If there's one thing Dartmouth loves, it's Dartmouth. As a relatively self-interested person, I know self-loving when I see it. I mean, just look at this issue of The Mirror isolating our "unique" culture from the rest of the world in its own unalterable sphere of traditions is more of a tradition than our actual traditions. As freshmen lured in by the freshman rite-of-passage song-and-dance celebratory musical numbers, we enter this school with pre-instilled cultural definitions. We then unwittingly continue to cultivate this absurd separate sphere that no one but a fellow Dartmouth student could understand.
When are we going to realize that we're not that different and not that special? The post-Orientation realization that no, this place isn't Hogwarts/Disneyland/heaven takes people a surprisingly long time to get, and in fact, a lot of us struggle to simply get through classes and work because we're here primarily as academic students. Slowly we realize that our perception of utopia is actually a monotonous routine kind of like gym, tan, laundry.
Sure, there are pervasive cultural characteristics indigenous to Dartmouth on this campus. It's hard to take 10 steps on FFB without someone's flair-y butt in your face. No other school plays pong, and sure we make a big snow sculpture once a year.
But if you haven't realized, alcohol abuse and "crazy" colored outfits are prevalent on most college campuses in this country. Adults pregame too. Booting and rallying is a nearly universal trait of alcoholism. The terms "A-side" and "B-side" were first used to differentiate songs on vinyl records in the 1950s. Blitz is named after how much time was put into coding it.
And we just can't seem to shut up about how special and unique our unique Dartmouth culture is. This masturbatory and obnoxious pep and cheer regarding Dartmouth culture becomes our culture itself we spend more time celebrating our difference than actually being different.
We hype up this ritualistic summer camp experience with constant ego-stroking and self-congratulating. We seem to think that we are simply the summation of our positive "special" traits, rather than being critically conscious and self-reflective. We turn on those with opinions that are even slightly contradictory to our projected happiness.
We convince ourselves that we must be completely happy with everything at Dartmouth.
And this unique Dartmouth culture we love so much only allows us to further isolate ourselves from the real world. We're setting ourselves up to be even more socially incompetent we'll remain those assholes who go to parties back at home only to complain loudly when everyone's playing beirut and belligerently ransack the kitchen in search of stacked Dixie bowls to use as makeshift paddle substitutes. We're going to spend the rest of our lives hanging out at that one bar in Murray Hill where Dartmouth alums play "real" pong.

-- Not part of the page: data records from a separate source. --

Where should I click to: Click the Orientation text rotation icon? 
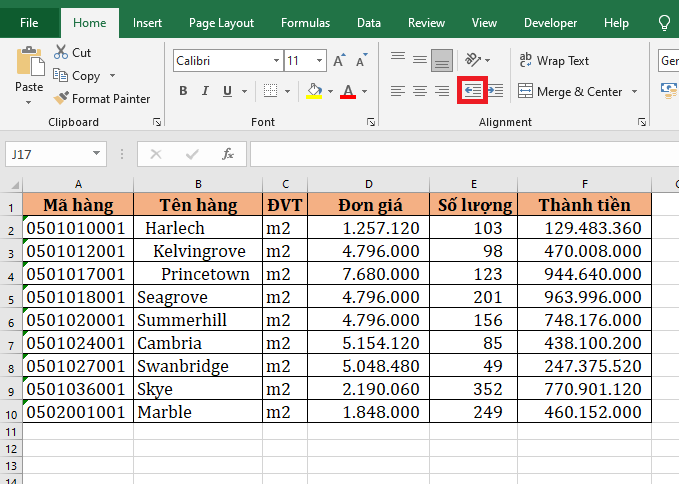474,60
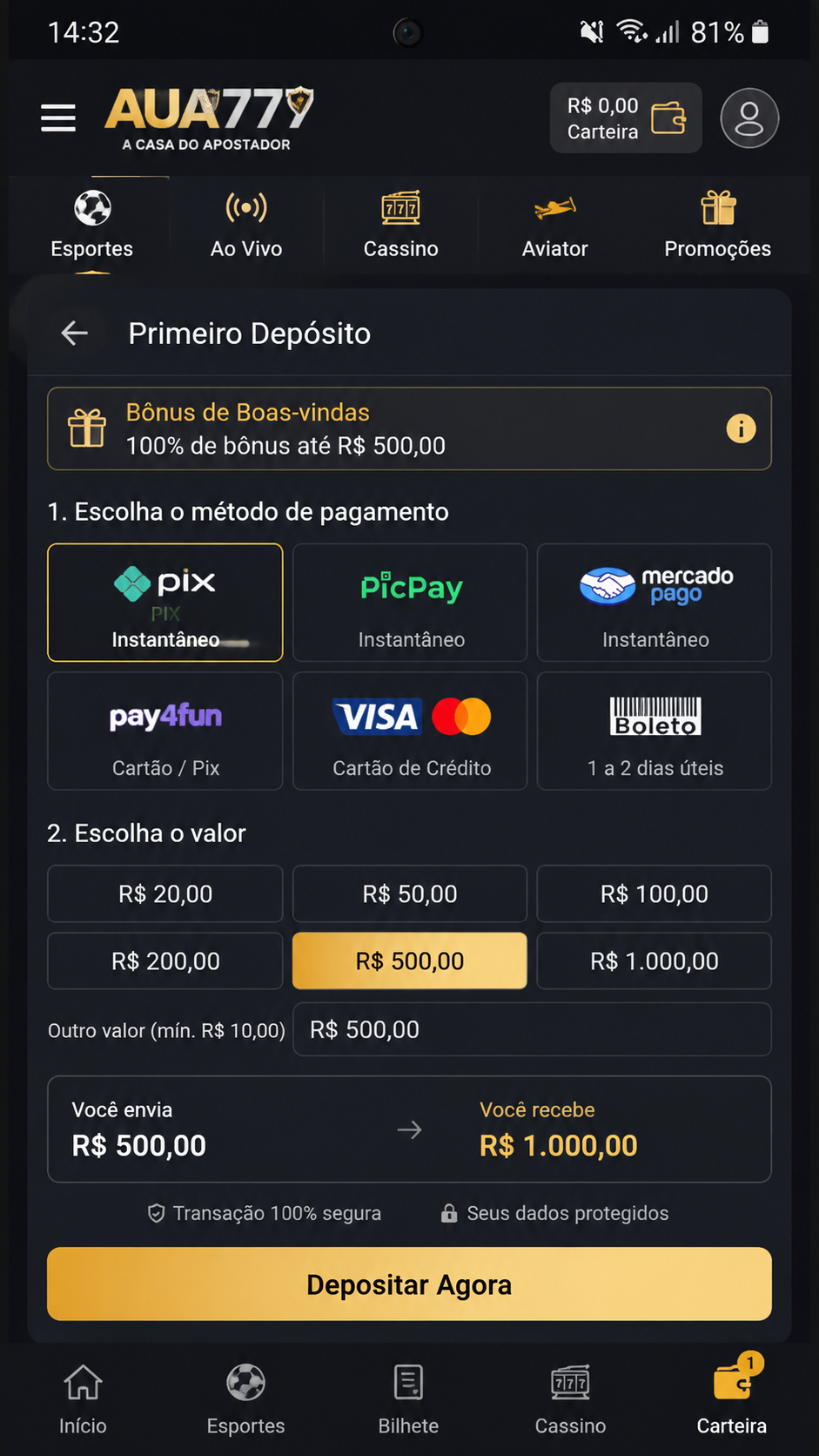Image resolution: width=819 pixels, height=1456 pixels.
Task: Choose Mercado Pago payment option
Action: click(x=655, y=603)
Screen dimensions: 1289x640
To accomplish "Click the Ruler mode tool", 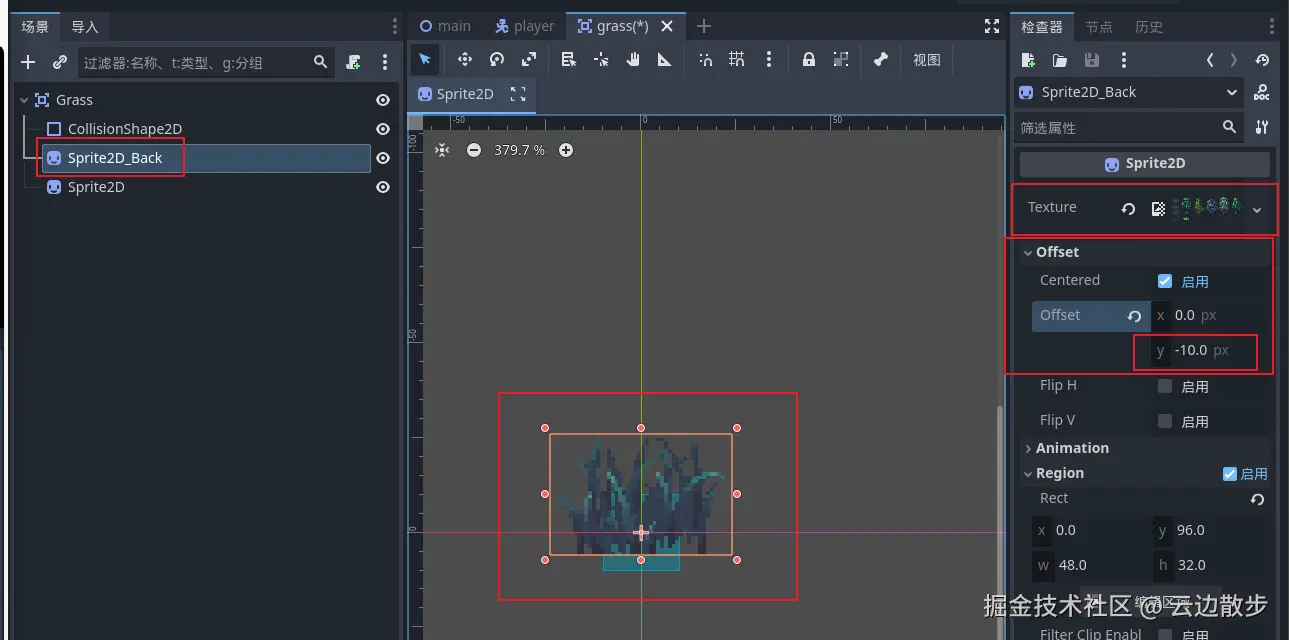I will pos(664,60).
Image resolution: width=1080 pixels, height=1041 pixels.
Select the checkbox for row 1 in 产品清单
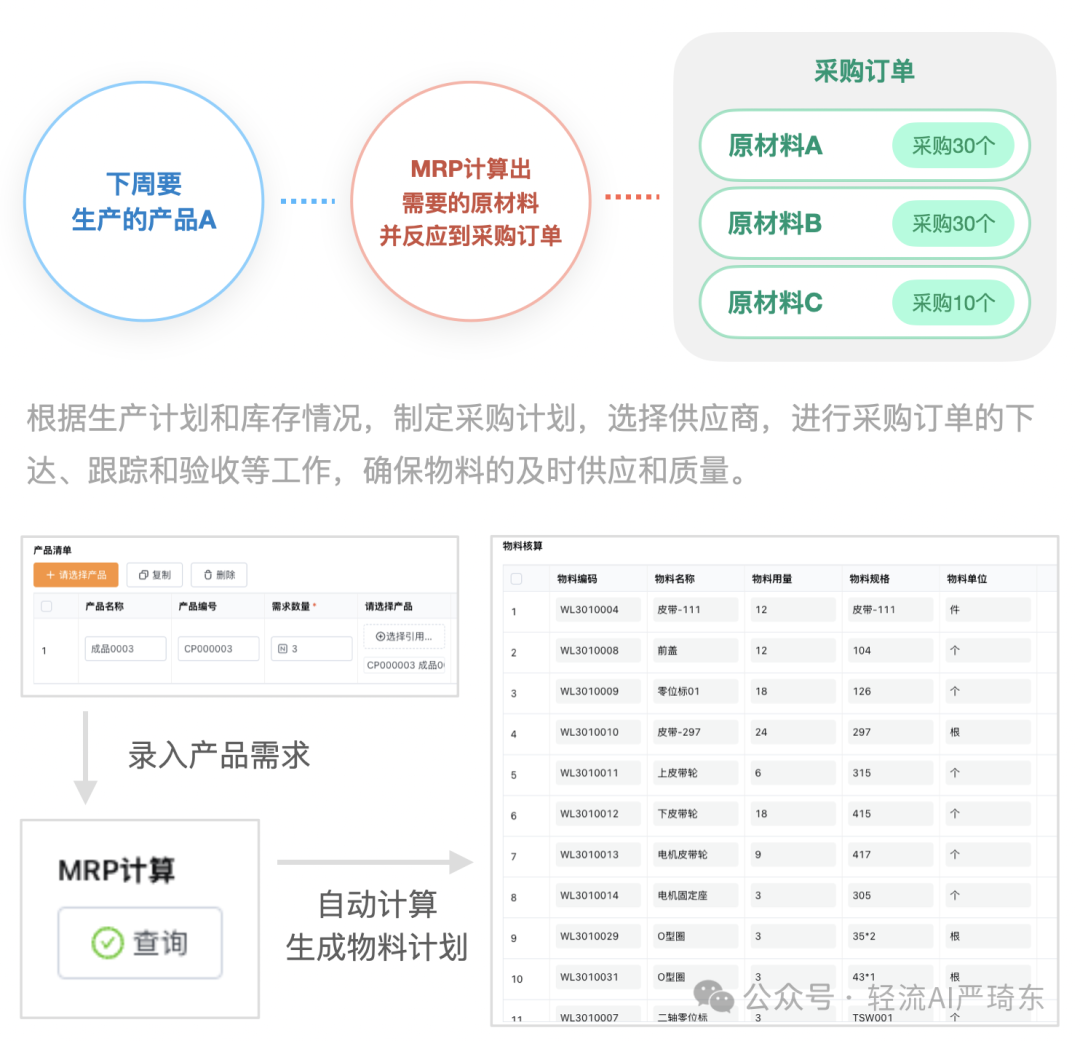click(45, 648)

Anthropomorphized, Dartmouth is that kid in elementary school who was overly encouraged to like himself for no good reason, and so he grew to be socially incompetent and attention needy when he should never have received attention in the first place unless he earned it. But now, no one realizes the root of his neediness because they assume that he's an adult and knows better, and so he has to spend all of his time misunderstood, on the Green, with a silly costume attempting to mature despite the consequences of his misguided childhood.